Еще с полгода его везли по пересылкам. В день приезда в лагерь ему снова удалось бежать. Он еще раз проделал почти тот же путь. В своей деревне встретился с женой, с родственниками. Люди мерли от голода – председатель жил хорошо. Твердохлеб убил председателя, вымещая сразу все. Подвернулся какой-то начальник из района – убил и его. Перепуганные односельчане связали Твердохлеба и передали нагрянувшему отряду НКВД.
С неделю у нас пробыл еще один смертник, вор, сын Медведя, начальника управления НКВД в Ленинграде. Он сбился с дороги, подростком попав в воровскую среду. Отец выручал его, когда он попадался, потом решил, что будет лучше, если сын, для острастки, посидит в концлагере.
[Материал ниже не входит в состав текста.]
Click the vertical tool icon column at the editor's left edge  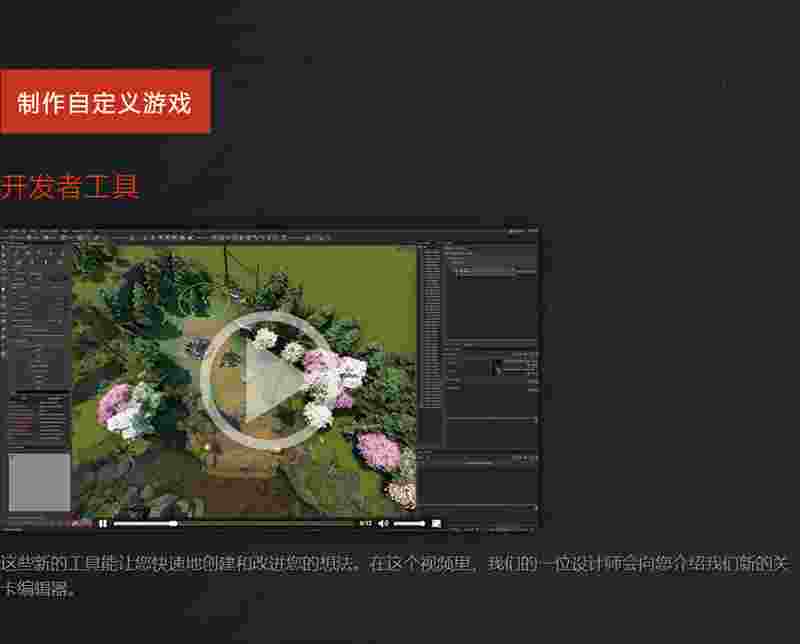point(5,300)
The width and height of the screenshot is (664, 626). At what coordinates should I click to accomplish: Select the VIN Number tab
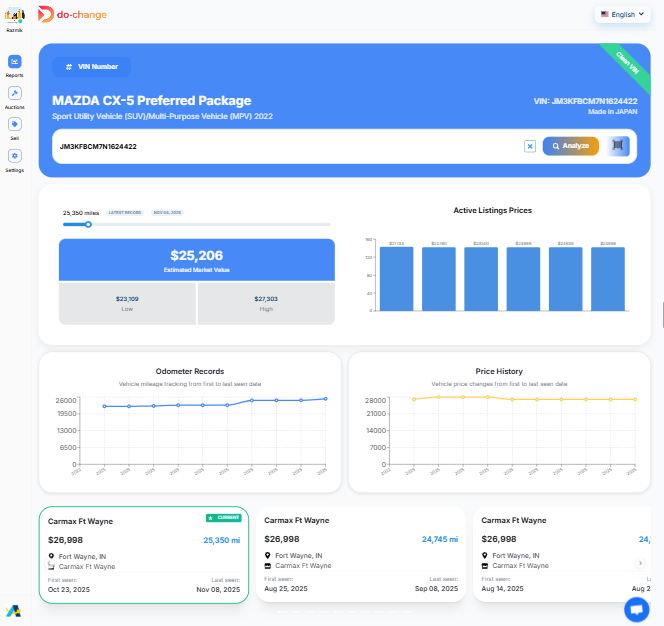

Недавно этот шестнадцатилетний паренек бежал, был пойман в деревне, стараясь вырваться, случайно убил председателя сельсовета. Это был тихий, при нас смирный, любознательный парнишка с хорошими задатками, в других условиях, наверно, его еще можно было бы исправить. Его отловили от нас, может быть, к отцу…
Следствие затянулось. Предъявили обвинение по десятку статей. Даже в контрреволюции: я и Хвощинский – контрреволюционная группа, и мы хотели.. бежать за границу. Наш побег из тюрьмы – бандитизм. Побег из лагеря, не просто побег: это заранее обдуманное групповое организованное злодеяние. Я совершил растрату в тридцать тысяч рублей. И по моей халатности, уже после нашего побега, погибли лошади. были и другие такие же преступления, легко понятные: бухгалтерия и хозяйственный отдел свалили на нас все, что можно было свалить. На это в нашем положении трудно обижаться: живым надо жить. Не хотелось только быть растратчиком. Я составил список всего взятого нами при побеге, – оказалось рублей на шестьсот. На список не обратили внимания: не все ли нам равно? Одной или двух статей достаточно, чтобы нас расстрелять. Не меняло дела, будет их две или десять.
Только через два месяца следователь вызвал подписать обвинительное заключение. В нем был тот же десяток статей. Я подписал: это только форма…
Петр Твердохлеб
В Управлении мы больше не нужны – нас перевели в другой изолятор, на лагпункт Пионерный. Тот самый лагпункт, который два года назад встал перед нами, как символ конца человеческой жизни в экспедиции. Экспедицию он давно доконал, – теперь он символ нашего конца. На нем давно штрафной изолятор, а в одном из бараков, за второй проволокой, – следственный. Неделями мы были в нем одни.
Узкая, вытянутая в длину камера. С одной стороны – две койки из жердей, на одной Твердохлеб, напротив я. С другой стороны – нары на несколько человек, там Хвощинский. Посреди камеры круглая печка из куска обсадной трубы. Против нее – запертая снаружи дверь в коридор; в стене щель, вместо окна, на уровне головы.
В уборную и на прогулку выводят, держа наган в руке. За проволокой встает еще один охранник с винтовкой. Нас крепко стерегут – для смерти.
Так надо прожить еще три месяца. Как это томительно долго! И как мало осталось нам жить!..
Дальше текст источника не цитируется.